◆ **Your task**: Output each line of these records as one string in a JSON list, skipping any blank lines.

◆ **Entries supplied**:
::::

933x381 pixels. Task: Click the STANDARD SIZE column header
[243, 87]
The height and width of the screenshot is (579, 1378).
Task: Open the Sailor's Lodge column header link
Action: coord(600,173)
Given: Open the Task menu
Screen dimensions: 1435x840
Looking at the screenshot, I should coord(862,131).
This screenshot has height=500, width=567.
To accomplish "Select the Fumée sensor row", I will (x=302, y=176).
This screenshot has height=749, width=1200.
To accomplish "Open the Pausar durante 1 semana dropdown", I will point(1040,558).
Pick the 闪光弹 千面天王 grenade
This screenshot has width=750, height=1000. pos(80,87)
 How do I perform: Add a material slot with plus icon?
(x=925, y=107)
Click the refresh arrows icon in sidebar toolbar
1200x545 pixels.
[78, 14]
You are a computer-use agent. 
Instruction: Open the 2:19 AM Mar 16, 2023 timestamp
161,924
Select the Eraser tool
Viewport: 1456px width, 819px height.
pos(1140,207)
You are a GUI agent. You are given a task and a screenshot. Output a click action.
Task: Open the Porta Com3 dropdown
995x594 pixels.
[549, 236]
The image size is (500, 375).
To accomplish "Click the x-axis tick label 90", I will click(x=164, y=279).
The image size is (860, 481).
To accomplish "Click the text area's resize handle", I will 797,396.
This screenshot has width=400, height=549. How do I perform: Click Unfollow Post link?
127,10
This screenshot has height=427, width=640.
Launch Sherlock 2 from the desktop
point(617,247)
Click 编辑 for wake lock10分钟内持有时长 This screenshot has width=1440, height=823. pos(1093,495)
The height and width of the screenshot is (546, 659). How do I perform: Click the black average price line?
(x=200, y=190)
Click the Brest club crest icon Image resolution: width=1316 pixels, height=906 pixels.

::::

◆ **Solution**:
[
  "933x381 pixels. Task: Click the STANDARD SIZE column header",
  "[243, 87]",
  "The height and width of the screenshot is (579, 1378).",
  "Task: Open the Sailor's Lodge column header link",
  "Action: coord(600,173)",
  "Given: Open the Task menu",
  "Screen dimensions: 1435x840",
  "Looking at the screenshot, I should coord(862,131).",
  "This screenshot has height=500, width=567.",
  "To accomplish \"Select the Fumée sensor row\", I will (x=302, y=176).",
  "This screenshot has height=749, width=1200.",
  "To accomplish \"Open the Pausar durante 1 semana dropdown\", I will point(1040,558).",
  "Pick the 闪光弹 千面天王 grenade",
  "This screenshot has width=750, height=1000. pos(80,87)",
  " How do I perform: Add a material slot with plus icon?",
  "(x=925, y=107)",
  "Click the refresh arrows icon in sidebar toolbar",
  "1200x545 pixels.",
  "[78, 14]",
  "You are a computer-use agent. ",
  "Instruction: Open the 2:19 AM Mar 16, 2023 timestamp",
  "161,924",
  "Select the Eraser tool",
  "Viewport: 1456px width, 819px height.",
  "pos(1140,207)",
  "You are a GUI agent. You are given a task and a screenshot. Output a click action.",
  "Task: Open the Porta Com3 dropdown",
  "995x594 pixels.",
  "[549, 236]",
  "The image size is (500, 375).",
  "To accomplish \"Click the x-axis tick label 90\", I will click(x=164, y=279).",
  "The image size is (860, 481).",
  "To accomplish \"Click the text area's resize handle\", I will 797,396.",
  "This screenshot has width=400, height=549. How do I perform: Click Unfollow Post link?",
  "127,10",
  "This screenshot has height=427, width=640.",
  "Launch Sherlock 2 from the desktop",
  "point(617,247)",
  "Click 编辑 for wake lock10分钟内持有时长 This screenshot has width=1440, height=823. pos(1093,495)",
  "The height and width of the screenshot is (546, 659). How do I perform: Click the black average price line?",
  "(x=200, y=190)",
  "Click the Brest club crest icon Image resolution: width=1316 pixels, height=906 pixels."
]